In mezzo alle due sensazioni parallele, nostalgia e curiosità, si può collocare, infine, una riflessione che riguarda non solo Gaudì, né solamente Barcellona o la Catalogna (che peraltro ha subito l’influenza di quello straordinario inventore: basta vedere il Palau della Musica di Barcellona), ma l’intera Spagna.
Definito giustamente un modernista, Gaudì avrebbe bisogno, appunto di un aggettivo: spagnolo, o, per non urtare la sensibilità nazionalista dei catalani, iberico. La cultura e l’arte, tra Spagna e Portogallo, furono infatti straordinari crogiuoli di esperienze estetiche che mutavano in continuazione, a contatto con invasori e colonizzatori di ogni genere. Sicché anche il modernismo non indica una frattura netta come nel futurismo, ma una nuova sintesi che include piuttosto che rifiutare. Per farla semplice, Buñuel fu surrealista prima di incontrare Breton e, tra i pittori spagnoli, oltre che il Goya delle “pitture nere”, amava Zurbaran, i cui quadri religiosi, a volte, sembrano dipinti in stato di allucinazione da Lsd.

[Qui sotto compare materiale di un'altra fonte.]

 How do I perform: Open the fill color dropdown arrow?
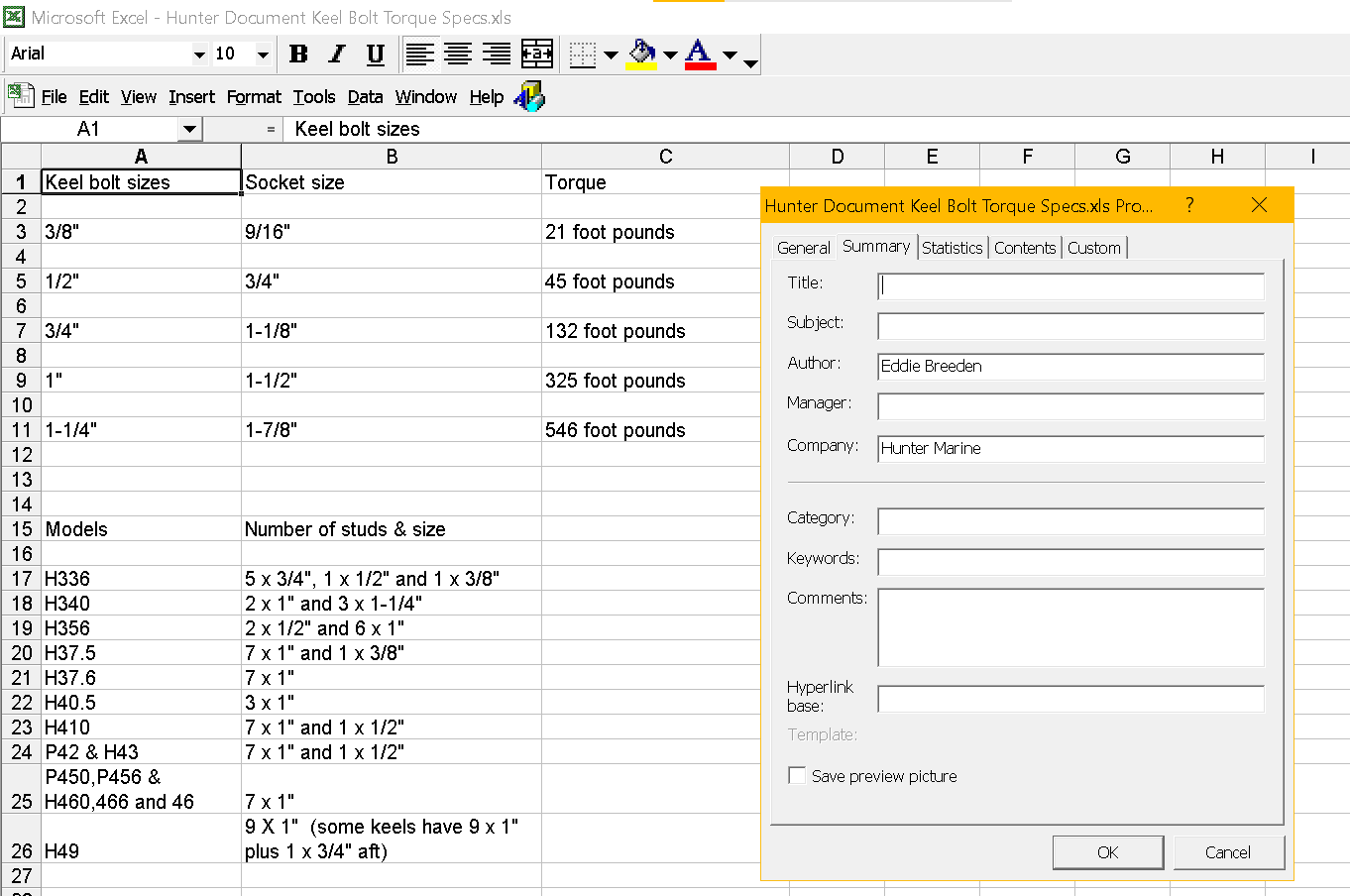[670, 55]
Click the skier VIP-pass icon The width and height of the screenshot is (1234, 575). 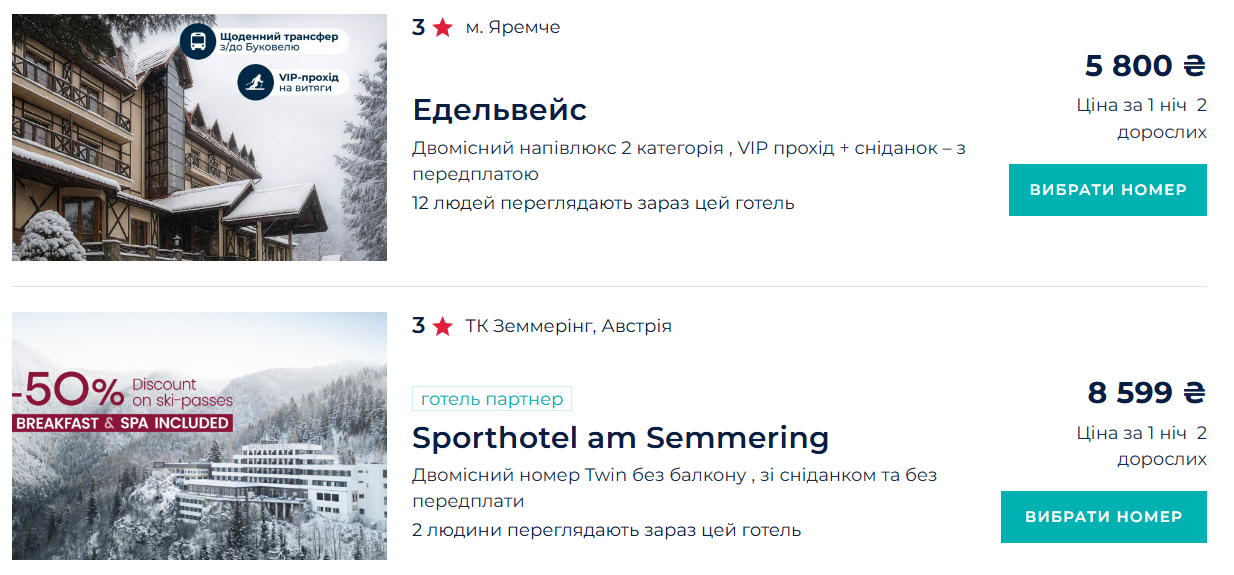[256, 83]
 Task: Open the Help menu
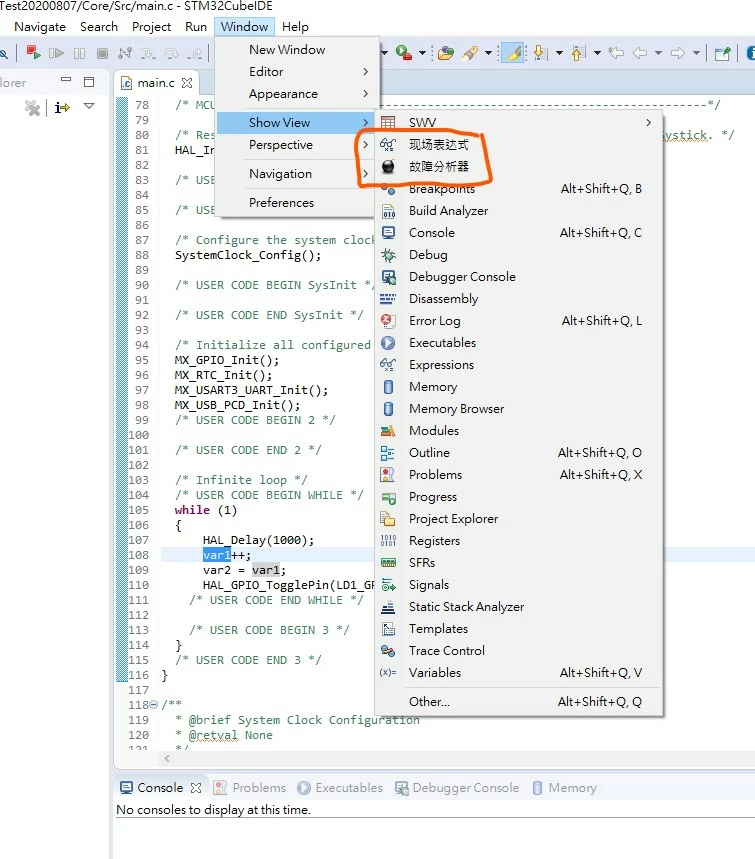click(x=295, y=26)
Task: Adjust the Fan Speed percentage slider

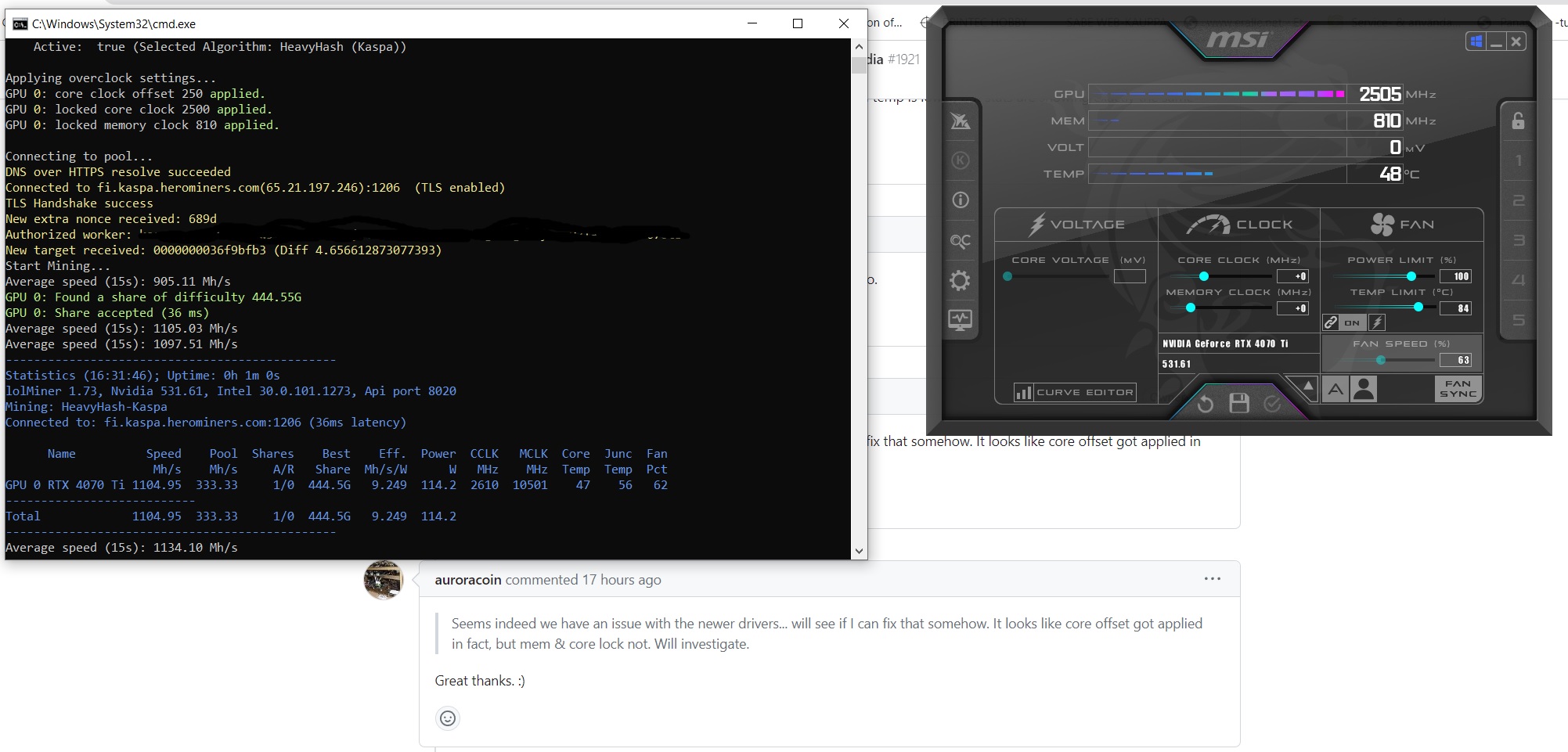Action: 1380,359
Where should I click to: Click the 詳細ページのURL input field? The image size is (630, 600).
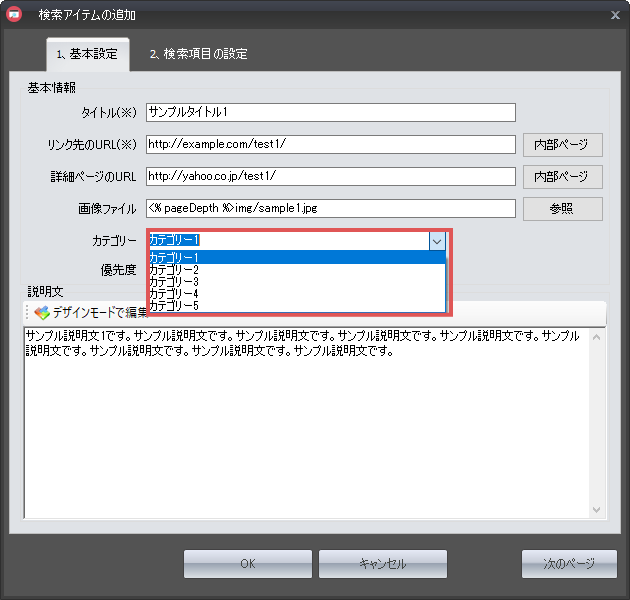(x=330, y=177)
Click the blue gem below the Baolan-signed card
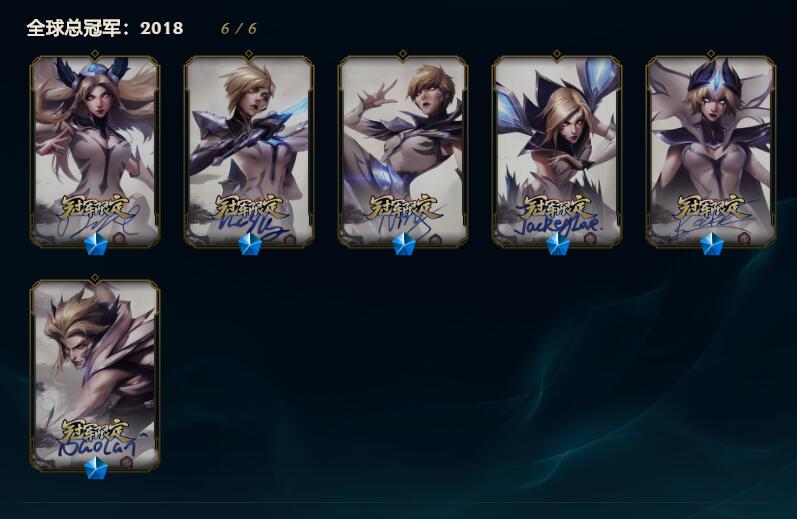Screen dimensions: 797x519 pos(96,468)
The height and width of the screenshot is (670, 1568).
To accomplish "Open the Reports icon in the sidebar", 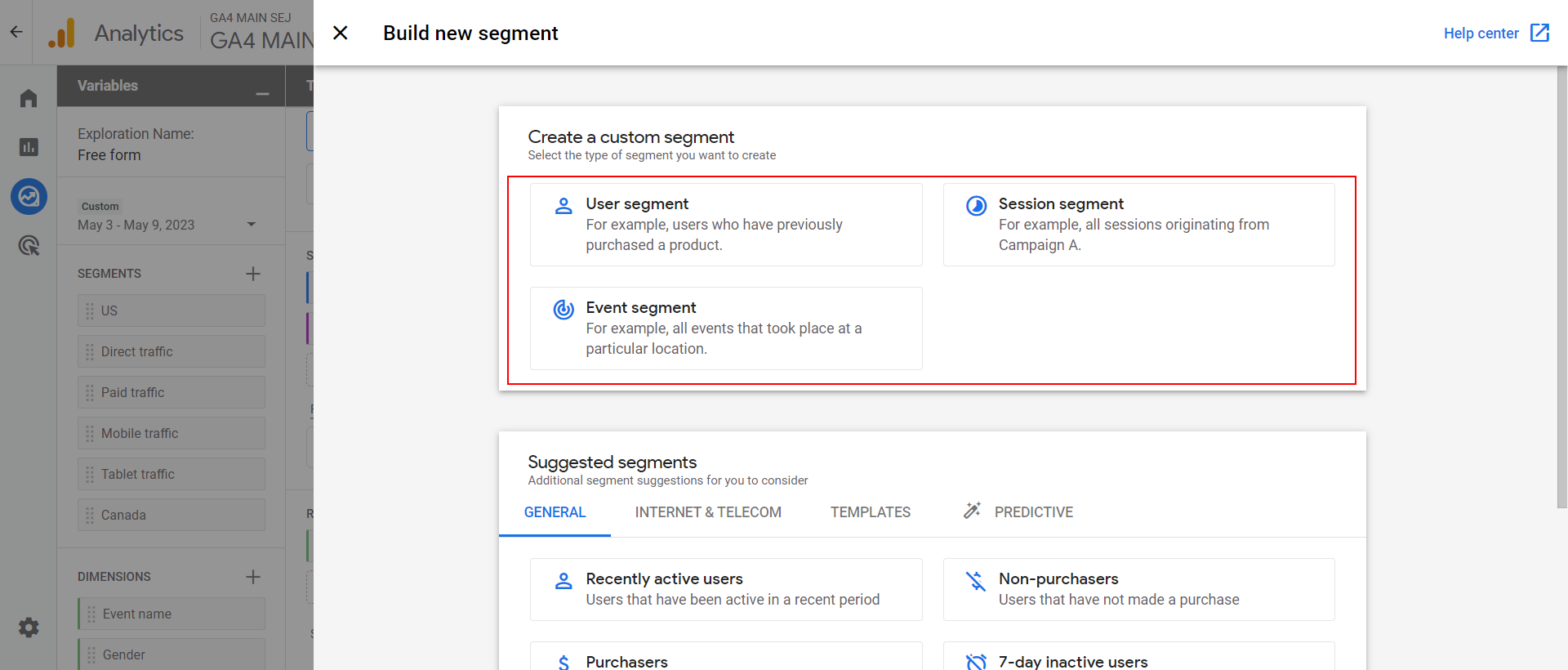I will click(29, 147).
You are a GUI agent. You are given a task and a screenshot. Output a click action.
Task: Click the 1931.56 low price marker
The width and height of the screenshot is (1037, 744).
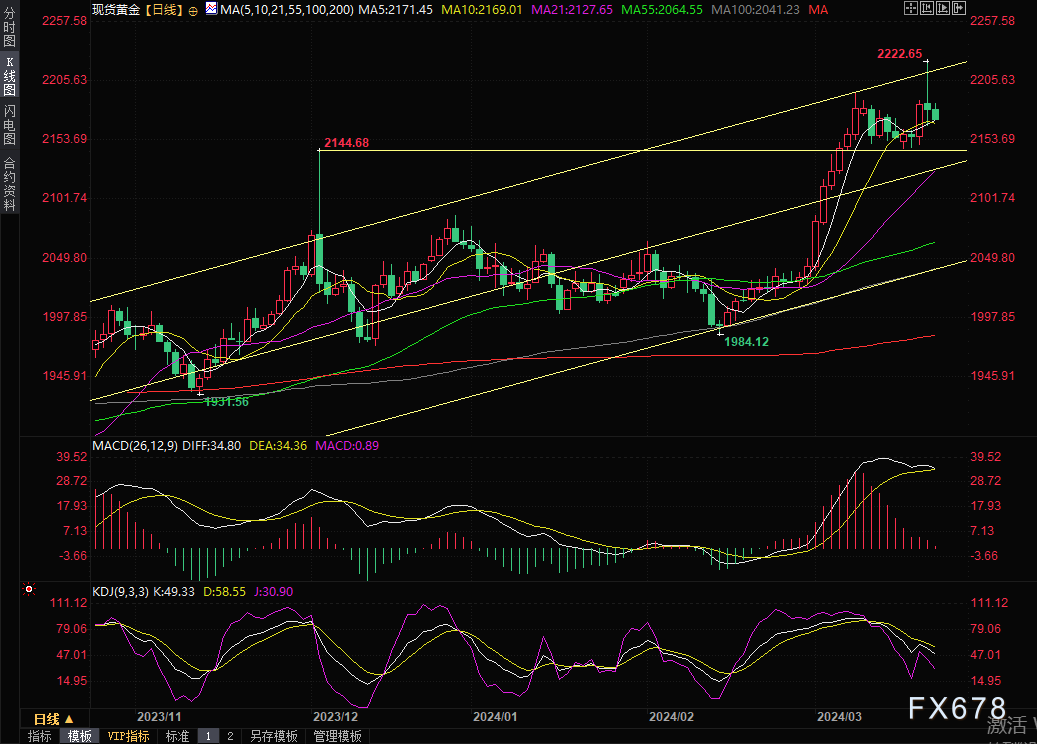(x=226, y=401)
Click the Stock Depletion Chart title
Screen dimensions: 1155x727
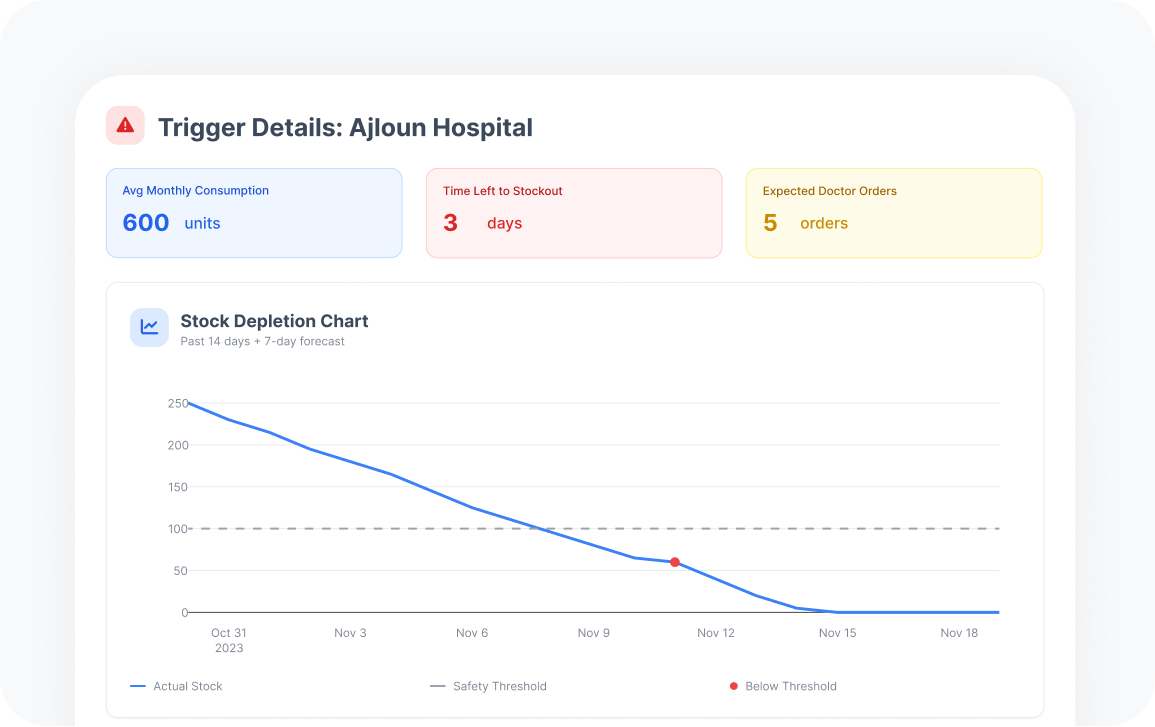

Girando per monumenti, ovvero chiese, ci si stupisce infine, del continuo sovrastare del barocco nei confronti del gotico. Succede dappertutto, ma nella penisola iberica si riesce ancora a distinguere le epoche, anche dentro le mescolanze che includono i vandali e i musulmani, gli ebrei e, finalmente, i cattolici, dallo splendore della cattedrale di Toledo alla tetra graticola dell’Escorial di Filippo II. Guardando la Sagrada Familia sembra che Gaudì abbia affastellato certe suggestioni: il gotico si gonfia e espande le mostruosità delle sculture dei portali fino alle strutture portati, poi si trasforma in barocco, e quindi confina con lo stile floreale (per Gaudì la natura), ma sempre attraverso nuove esagerazioni e nuove espansioni. Insomma, una mostra piccola ma intrigante, che farà felici anche gli operatori turistici. Tutti a Barcellona la prossima primavera.